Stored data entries
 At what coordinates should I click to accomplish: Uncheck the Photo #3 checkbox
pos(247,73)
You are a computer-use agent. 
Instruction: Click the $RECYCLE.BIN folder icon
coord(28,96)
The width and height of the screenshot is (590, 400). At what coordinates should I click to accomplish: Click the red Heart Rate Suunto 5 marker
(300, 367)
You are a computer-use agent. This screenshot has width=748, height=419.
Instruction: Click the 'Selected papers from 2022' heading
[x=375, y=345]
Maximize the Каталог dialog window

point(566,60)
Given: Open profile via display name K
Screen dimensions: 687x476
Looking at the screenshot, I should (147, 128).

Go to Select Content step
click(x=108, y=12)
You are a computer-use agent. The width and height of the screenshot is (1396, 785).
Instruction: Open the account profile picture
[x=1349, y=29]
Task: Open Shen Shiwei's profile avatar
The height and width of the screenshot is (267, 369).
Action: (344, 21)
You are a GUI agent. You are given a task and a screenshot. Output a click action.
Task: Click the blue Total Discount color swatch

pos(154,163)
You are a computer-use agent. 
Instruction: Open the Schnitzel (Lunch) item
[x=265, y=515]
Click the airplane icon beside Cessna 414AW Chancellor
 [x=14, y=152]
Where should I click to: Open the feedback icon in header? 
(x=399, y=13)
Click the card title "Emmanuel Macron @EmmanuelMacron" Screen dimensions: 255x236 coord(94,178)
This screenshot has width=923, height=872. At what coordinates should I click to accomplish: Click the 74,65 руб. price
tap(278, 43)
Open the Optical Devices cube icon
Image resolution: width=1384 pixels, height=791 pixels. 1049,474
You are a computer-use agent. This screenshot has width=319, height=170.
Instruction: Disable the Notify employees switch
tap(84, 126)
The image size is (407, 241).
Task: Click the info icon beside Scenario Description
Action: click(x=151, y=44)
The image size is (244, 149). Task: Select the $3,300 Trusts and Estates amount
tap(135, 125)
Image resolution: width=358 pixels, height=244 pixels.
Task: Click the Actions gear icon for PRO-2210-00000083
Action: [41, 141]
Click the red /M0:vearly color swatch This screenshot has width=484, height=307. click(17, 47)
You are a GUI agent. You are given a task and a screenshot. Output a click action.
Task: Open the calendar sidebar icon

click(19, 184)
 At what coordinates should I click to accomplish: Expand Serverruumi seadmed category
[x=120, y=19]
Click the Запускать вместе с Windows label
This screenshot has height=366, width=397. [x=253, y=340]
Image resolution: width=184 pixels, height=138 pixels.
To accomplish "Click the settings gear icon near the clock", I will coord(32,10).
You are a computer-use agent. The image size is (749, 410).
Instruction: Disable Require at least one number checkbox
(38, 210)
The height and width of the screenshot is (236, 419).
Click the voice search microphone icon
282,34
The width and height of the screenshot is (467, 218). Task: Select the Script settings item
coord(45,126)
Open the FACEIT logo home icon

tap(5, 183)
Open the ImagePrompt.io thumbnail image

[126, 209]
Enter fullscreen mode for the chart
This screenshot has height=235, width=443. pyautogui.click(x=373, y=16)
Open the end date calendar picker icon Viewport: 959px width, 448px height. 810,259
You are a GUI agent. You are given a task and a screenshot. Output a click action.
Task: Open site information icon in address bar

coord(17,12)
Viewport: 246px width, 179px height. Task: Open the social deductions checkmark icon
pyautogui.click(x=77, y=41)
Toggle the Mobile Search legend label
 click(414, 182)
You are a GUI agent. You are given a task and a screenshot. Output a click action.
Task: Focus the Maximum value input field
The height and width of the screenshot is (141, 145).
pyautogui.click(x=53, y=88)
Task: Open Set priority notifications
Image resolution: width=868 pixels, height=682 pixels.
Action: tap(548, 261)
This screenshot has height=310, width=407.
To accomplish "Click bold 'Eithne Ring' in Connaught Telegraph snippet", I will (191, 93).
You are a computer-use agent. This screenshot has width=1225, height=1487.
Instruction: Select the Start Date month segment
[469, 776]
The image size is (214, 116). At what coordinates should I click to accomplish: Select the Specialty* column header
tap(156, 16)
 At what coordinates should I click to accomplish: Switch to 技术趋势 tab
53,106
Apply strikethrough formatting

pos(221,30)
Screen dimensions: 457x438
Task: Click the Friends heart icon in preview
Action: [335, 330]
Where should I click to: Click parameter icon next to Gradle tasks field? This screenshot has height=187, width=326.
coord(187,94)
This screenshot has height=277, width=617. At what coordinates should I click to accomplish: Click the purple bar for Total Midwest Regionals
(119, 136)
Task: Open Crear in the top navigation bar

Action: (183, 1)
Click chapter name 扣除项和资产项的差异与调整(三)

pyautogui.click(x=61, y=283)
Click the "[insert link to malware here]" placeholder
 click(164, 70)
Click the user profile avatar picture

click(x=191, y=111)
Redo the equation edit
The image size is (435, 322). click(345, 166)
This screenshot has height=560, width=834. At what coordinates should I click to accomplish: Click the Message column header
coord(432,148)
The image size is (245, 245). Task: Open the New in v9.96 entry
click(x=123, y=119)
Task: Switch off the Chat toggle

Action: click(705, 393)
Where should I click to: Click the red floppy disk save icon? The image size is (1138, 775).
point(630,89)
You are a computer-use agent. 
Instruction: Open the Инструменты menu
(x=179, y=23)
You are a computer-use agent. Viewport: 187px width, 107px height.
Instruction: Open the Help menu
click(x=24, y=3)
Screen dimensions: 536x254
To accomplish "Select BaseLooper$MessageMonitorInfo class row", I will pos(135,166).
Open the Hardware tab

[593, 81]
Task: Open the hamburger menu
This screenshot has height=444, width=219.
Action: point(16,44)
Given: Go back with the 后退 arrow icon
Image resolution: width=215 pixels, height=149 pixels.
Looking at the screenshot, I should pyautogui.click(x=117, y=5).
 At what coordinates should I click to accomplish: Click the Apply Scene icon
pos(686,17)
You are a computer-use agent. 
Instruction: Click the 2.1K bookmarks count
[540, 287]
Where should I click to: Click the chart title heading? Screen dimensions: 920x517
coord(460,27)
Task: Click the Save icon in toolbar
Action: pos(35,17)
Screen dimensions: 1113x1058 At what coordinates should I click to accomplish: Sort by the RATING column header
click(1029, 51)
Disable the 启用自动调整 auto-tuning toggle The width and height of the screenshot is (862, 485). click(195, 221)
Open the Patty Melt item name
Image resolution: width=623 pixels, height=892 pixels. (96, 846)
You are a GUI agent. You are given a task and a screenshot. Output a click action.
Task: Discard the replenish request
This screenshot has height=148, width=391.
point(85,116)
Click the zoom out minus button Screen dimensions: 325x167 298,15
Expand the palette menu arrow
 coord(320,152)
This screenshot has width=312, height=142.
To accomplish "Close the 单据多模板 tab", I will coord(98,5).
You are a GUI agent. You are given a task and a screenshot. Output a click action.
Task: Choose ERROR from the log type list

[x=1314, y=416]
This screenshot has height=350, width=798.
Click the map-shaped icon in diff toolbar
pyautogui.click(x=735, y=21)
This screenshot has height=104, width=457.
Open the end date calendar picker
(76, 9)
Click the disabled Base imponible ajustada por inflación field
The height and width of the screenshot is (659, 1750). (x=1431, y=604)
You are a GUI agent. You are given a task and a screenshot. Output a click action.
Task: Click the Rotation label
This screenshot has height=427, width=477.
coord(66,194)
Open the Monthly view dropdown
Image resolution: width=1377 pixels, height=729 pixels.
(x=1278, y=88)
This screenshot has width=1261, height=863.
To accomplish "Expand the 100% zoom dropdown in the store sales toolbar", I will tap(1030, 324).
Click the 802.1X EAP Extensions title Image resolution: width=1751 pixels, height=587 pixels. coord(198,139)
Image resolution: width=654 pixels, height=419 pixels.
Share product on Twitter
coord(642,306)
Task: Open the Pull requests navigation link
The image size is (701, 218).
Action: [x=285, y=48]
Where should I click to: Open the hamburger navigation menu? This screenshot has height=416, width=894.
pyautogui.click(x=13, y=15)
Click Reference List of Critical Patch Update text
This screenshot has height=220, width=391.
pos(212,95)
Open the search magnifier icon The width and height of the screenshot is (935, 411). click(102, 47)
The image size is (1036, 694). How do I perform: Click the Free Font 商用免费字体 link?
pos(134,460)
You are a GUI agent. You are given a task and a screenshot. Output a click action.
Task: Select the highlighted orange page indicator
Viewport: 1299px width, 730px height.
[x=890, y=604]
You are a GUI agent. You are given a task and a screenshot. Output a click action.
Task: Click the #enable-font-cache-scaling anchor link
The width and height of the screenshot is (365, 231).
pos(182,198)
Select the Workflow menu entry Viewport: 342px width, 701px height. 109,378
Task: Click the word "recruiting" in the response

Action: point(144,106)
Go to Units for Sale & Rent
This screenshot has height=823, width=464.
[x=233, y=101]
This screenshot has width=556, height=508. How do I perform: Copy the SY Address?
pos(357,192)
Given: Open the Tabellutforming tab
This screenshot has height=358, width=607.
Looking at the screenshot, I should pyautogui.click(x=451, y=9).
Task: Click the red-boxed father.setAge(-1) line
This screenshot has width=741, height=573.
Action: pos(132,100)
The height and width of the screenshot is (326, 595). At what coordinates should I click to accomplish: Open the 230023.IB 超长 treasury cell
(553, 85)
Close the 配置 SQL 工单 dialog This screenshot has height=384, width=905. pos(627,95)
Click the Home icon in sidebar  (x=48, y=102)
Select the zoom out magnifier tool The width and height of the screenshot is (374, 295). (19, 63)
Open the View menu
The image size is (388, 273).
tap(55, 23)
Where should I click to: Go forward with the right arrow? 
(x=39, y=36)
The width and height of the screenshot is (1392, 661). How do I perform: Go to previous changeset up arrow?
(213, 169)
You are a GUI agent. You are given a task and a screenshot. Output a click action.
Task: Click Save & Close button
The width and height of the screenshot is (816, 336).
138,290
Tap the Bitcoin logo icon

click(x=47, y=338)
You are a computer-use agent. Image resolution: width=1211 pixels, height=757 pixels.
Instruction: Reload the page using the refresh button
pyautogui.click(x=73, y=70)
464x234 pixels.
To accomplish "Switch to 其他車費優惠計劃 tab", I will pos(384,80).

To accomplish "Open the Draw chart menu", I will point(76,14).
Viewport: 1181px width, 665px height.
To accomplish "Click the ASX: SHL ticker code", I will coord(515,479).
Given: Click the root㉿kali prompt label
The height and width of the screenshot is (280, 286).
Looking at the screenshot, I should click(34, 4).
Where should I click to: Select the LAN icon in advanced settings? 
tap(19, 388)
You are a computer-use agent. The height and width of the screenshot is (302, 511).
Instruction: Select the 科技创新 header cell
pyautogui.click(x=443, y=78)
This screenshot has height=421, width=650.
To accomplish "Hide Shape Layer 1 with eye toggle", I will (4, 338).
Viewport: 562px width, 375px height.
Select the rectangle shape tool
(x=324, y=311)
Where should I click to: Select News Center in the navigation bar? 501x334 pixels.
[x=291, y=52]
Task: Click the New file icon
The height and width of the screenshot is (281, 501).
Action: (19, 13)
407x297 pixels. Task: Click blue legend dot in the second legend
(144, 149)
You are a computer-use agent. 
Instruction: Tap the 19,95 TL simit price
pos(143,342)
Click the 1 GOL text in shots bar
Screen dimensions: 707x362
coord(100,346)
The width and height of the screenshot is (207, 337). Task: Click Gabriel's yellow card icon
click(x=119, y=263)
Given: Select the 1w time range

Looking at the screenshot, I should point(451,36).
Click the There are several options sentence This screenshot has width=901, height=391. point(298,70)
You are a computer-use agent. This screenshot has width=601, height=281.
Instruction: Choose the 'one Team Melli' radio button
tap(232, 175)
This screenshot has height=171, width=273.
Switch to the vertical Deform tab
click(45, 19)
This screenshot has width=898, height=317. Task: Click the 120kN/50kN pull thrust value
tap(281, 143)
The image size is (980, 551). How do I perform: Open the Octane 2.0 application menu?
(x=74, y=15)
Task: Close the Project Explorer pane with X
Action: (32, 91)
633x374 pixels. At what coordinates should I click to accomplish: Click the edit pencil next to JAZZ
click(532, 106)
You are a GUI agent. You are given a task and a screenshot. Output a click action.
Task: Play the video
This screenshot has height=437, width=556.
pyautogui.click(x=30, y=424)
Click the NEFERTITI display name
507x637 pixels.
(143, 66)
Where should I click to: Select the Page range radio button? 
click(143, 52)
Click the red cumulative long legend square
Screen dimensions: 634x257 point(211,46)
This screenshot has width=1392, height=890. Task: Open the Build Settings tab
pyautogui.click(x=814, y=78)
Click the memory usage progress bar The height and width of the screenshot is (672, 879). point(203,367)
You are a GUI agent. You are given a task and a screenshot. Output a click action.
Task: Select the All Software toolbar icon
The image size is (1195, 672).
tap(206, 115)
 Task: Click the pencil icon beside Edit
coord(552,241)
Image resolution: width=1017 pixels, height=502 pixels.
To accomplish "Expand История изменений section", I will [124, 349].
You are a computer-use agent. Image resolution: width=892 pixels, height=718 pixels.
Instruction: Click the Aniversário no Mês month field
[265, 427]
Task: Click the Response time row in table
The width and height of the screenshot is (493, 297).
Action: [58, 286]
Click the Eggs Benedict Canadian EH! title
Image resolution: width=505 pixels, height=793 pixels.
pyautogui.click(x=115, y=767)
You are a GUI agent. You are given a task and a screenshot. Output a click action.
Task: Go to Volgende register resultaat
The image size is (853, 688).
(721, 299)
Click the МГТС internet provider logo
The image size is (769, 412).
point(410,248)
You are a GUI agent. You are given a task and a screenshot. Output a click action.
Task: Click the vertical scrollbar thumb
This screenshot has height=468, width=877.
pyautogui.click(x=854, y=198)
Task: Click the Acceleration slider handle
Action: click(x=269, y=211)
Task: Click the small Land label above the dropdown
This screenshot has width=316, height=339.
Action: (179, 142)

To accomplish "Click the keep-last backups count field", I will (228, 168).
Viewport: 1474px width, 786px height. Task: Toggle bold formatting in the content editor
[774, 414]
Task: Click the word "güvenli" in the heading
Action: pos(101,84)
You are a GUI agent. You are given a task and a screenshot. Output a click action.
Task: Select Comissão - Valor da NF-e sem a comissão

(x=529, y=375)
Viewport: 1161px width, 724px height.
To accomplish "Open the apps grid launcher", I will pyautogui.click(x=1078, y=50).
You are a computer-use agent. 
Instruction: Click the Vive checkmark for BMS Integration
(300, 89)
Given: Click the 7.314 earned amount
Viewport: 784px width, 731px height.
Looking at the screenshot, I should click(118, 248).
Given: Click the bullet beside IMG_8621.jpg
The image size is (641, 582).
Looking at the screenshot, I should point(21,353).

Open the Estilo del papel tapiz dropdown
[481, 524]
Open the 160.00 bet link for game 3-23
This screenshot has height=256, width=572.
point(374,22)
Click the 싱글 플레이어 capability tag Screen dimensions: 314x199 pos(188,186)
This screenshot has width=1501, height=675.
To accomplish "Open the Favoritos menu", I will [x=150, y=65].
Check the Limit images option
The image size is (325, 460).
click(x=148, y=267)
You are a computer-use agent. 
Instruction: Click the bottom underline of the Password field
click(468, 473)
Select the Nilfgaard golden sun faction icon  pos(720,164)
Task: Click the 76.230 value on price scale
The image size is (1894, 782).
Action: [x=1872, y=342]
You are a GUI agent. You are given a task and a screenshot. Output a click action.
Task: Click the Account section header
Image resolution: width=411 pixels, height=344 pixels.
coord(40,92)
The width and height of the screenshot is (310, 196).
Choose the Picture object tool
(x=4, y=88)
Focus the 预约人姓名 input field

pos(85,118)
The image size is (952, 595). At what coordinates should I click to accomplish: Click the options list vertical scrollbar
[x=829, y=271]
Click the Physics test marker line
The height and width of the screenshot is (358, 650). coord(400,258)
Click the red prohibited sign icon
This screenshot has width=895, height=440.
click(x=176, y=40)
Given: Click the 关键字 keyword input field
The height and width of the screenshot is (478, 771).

**Required action:** If a line in the records includes the string "display", copy it.

**Task output:**
Given: Open profile via display name K
Click the NEFERTITI display name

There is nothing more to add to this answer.